The War in Heaven wasn’t just about kicking an angel who got too big for his britches out of the Kingdom. You must understand exactly what the rebellion meant, the tremendous reach of what it affected. Firstly, to remove the notion that there was something inherently noble in the defiance of Lucifer and his crew, the whole Milton idea of “better to rule in hell than serve in heaven”, we must get a clear idea of who and what was involved. In my visions, I was told by the Lord that the ultimate sin, the one written of in the Gospels as absolutely unforgivable, was simply to say “no” to the Holy Spirit. When I first heard it, I did not at all understand how that could be. If this were the case, then no one could be saved, correct? Yet this is exactly what Christianity teaches us: none of us by himself or herself can be saved. For saying no to the Holy Spirit, this is saying no to the spirit of love itself. That part of us is dead. Permanently. And as the Lord also said, if your eye offends you, pluck it out. Better to go blind into the Kingdom than be cast whole into the flames. And so, are all those pieces of us that are dead burned up in Purgatory when we are saved, for no trace of sin enters Heaven.

It was not at all that God was some sort of tyrant who imposed rules and regulations without reason. Logos, the “Word” of God—observed as the means by which things happen—can in one sense be thought of as Holy Reason. Lucifer understood the consequences of what he did when he said “no” to the Holy Spirit. And methinks it took tremendous effort to render that first “no”. To decide to become the embodiment of Evil. To be the genesis of Sin and Death. And Sin? We also know her as Pain. That is correct: pain was not invented by God. And perhaps in knowing this, we can start to grasp the scale in which the War of Heaven was fought, and is being fought, and will be fought. (Though it ended, it is a war in eternity, and there is mystery here in the telling of its when.)

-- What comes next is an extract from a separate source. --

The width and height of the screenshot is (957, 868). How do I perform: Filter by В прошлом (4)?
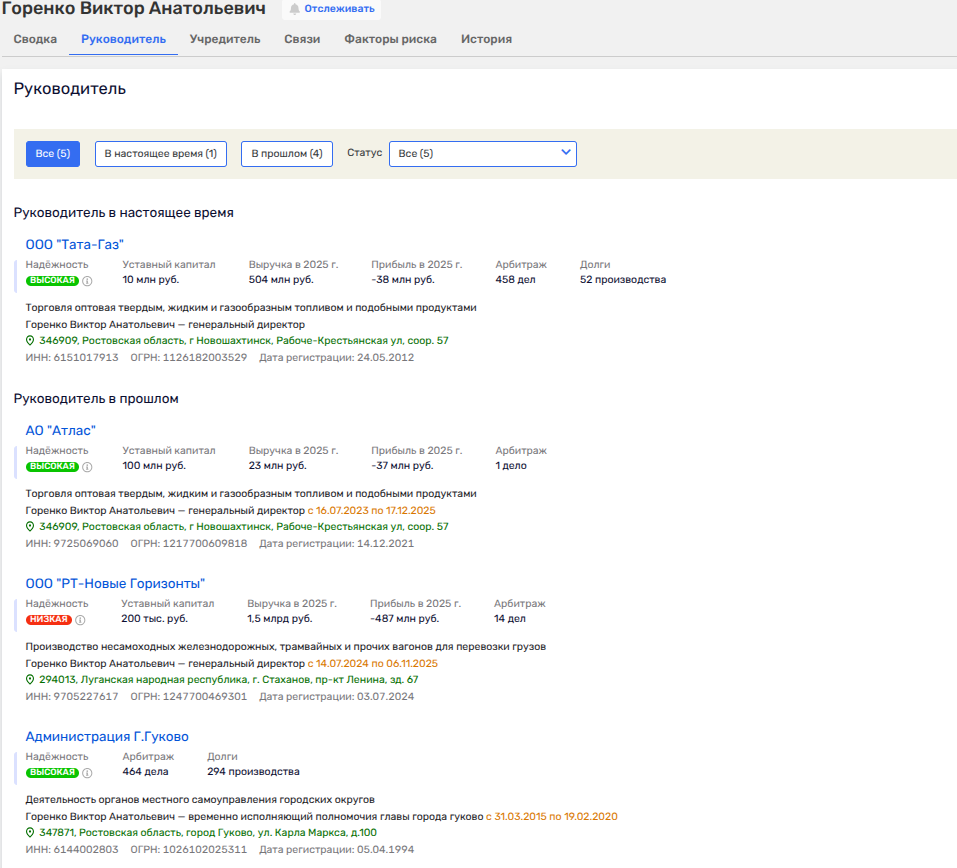click(x=286, y=154)
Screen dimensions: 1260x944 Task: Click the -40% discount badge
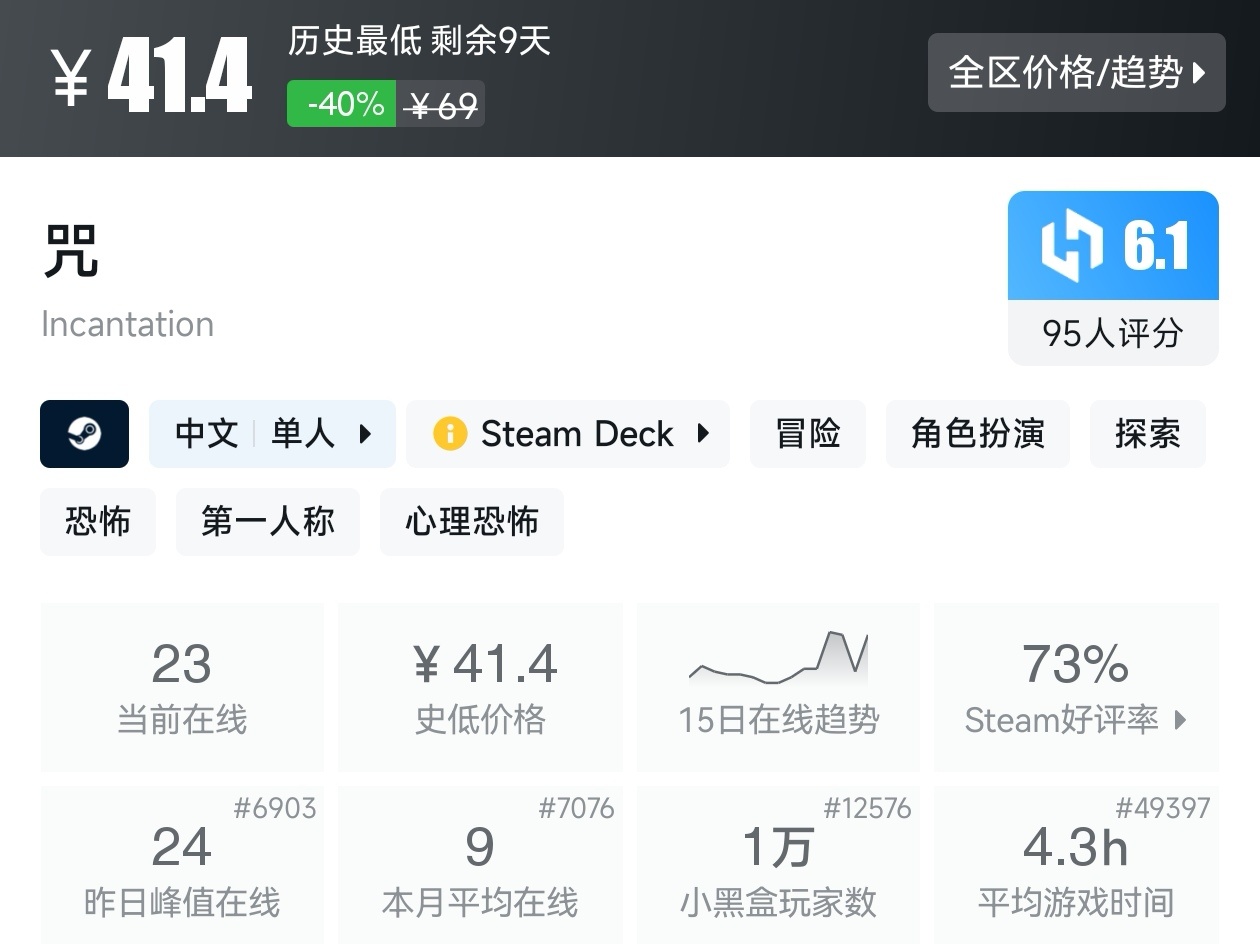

Lucifer, now become Satan, he was not thrown out of Heaven because he rebelled, per se. Just like Adam & Eve were not expelled from Heaven because they ate of the tree of the knowledge of good and evil. God says specifically the pair were sent out of Eden so that they would not eat of the tree of life (and so make their sin permanent). In likewise, Satan was cast from Eternity because he had so much power in the halls and means of the Kingdom. And the War, the front line of it, was fought in contention for the nature of reality. Michael and his angels fought so that logic would stay logic. Something that fundamental. It was Logos vs. derangement. And this is what it means to be an angel of Heaven: if the least of Michael’s angels had lost their fight against the evil, all of creation would have suffered permanent derangement forever.

I am saying that we come full stop in the dualism of good vs. evil. By their fruits shall they be known. How much of it is God’s “Plan”? One wonders. But it can be seen that in the model where the Devil had an effect on the fundamental structures of creation, maybe God can be forgiven for how things turn out in this world. One thing I have found in my searching: it is never His fault, anything bad that happens anywhere. Simple as that. God is light, and in Him is no darkness. God is love. Courage, take heart. For He is the First and the Last, and vengeance shall be His in the Judgment that shall surely comes. May peace not be far from where you stand.